**** Input for this task
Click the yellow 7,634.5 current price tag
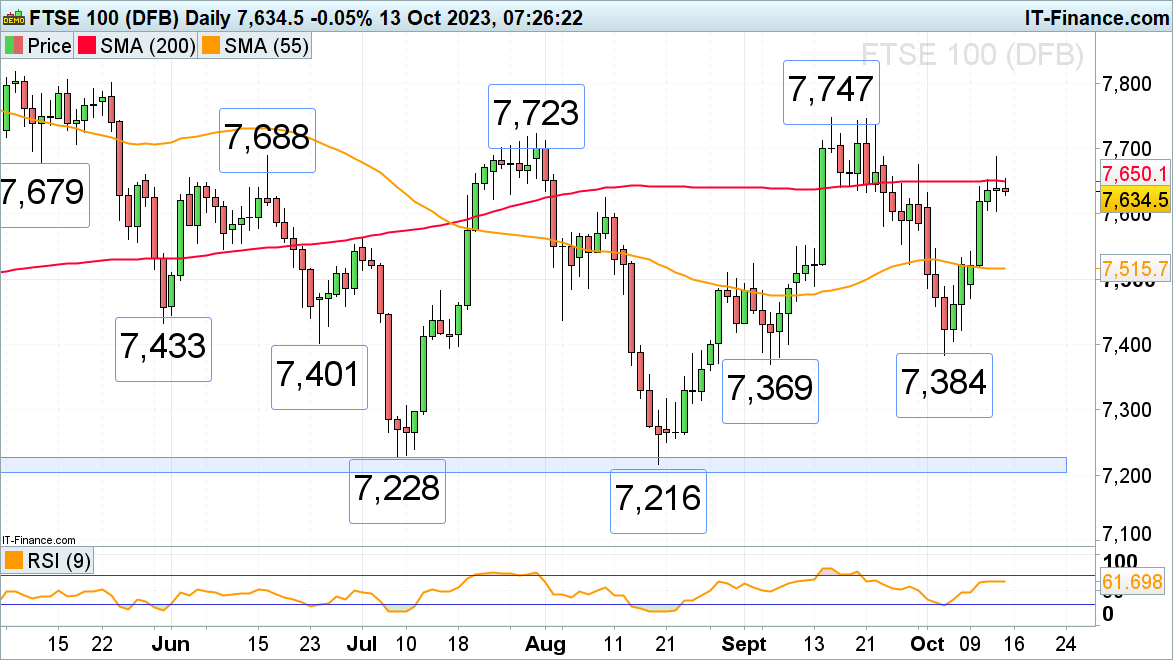Viewport: 1173px width, 660px height. coord(1135,200)
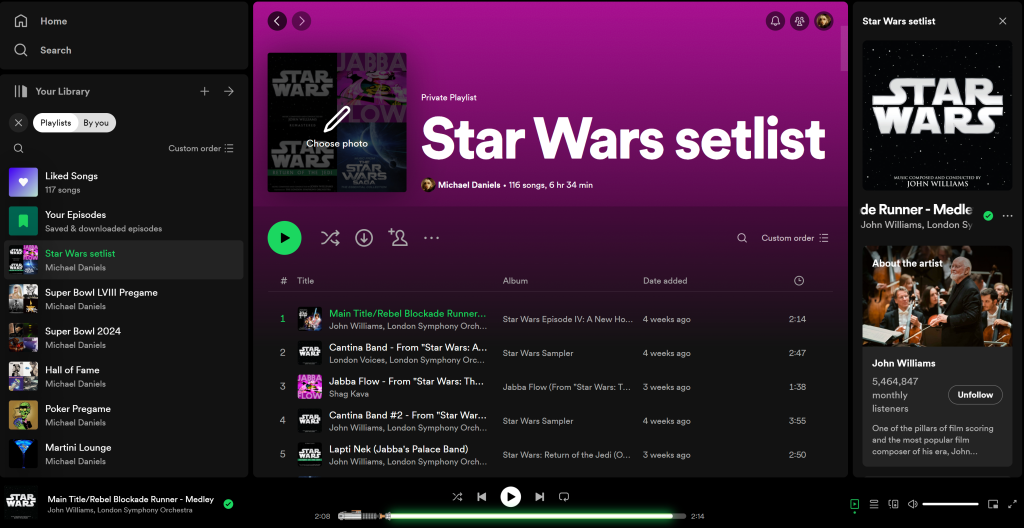
Task: Open the Miniplayer icon
Action: pos(993,504)
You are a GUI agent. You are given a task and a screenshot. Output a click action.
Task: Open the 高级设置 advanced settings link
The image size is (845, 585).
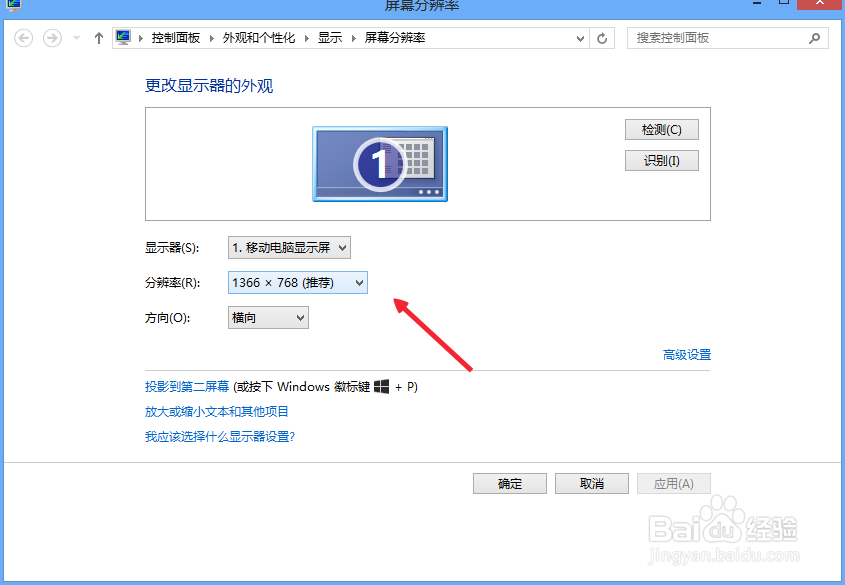point(686,354)
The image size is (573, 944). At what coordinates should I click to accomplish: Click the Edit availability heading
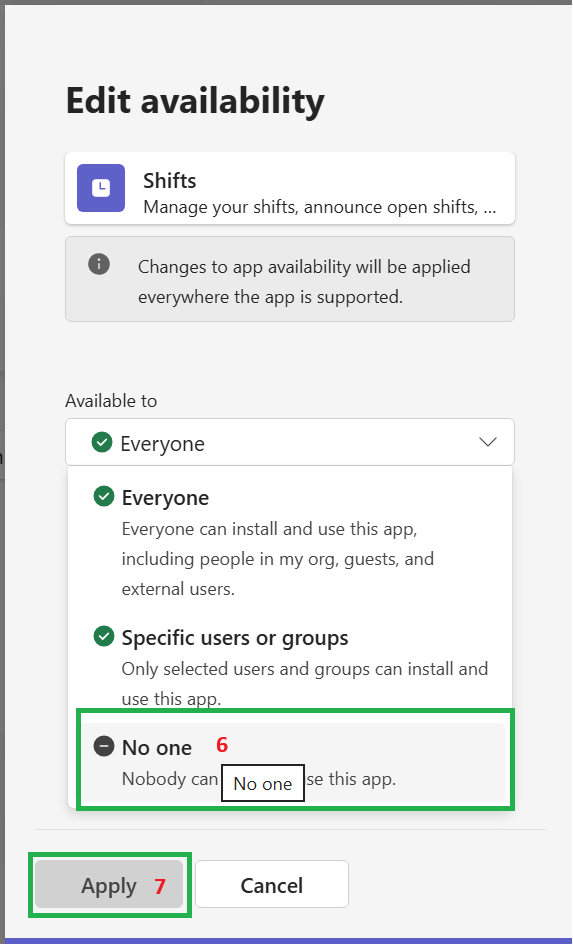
********
» **Your assignment**
The whole listing above must be duplicated word for word, apart from its pictures.

» **Task solution**
Click the yellow 7,634.5 current price tag
Viewport: 1173px width, 660px height. coord(1135,200)
Task: Open the Miniplayer icon
Action: pos(993,504)
You are a GUI agent. You are given a task and a screenshot. Output a click action.
Task: Open the 高级设置 advanced settings link
The image size is (845, 585).
point(686,354)
The image size is (573, 944). At what coordinates should I click to accomplish: Click the Edit availability heading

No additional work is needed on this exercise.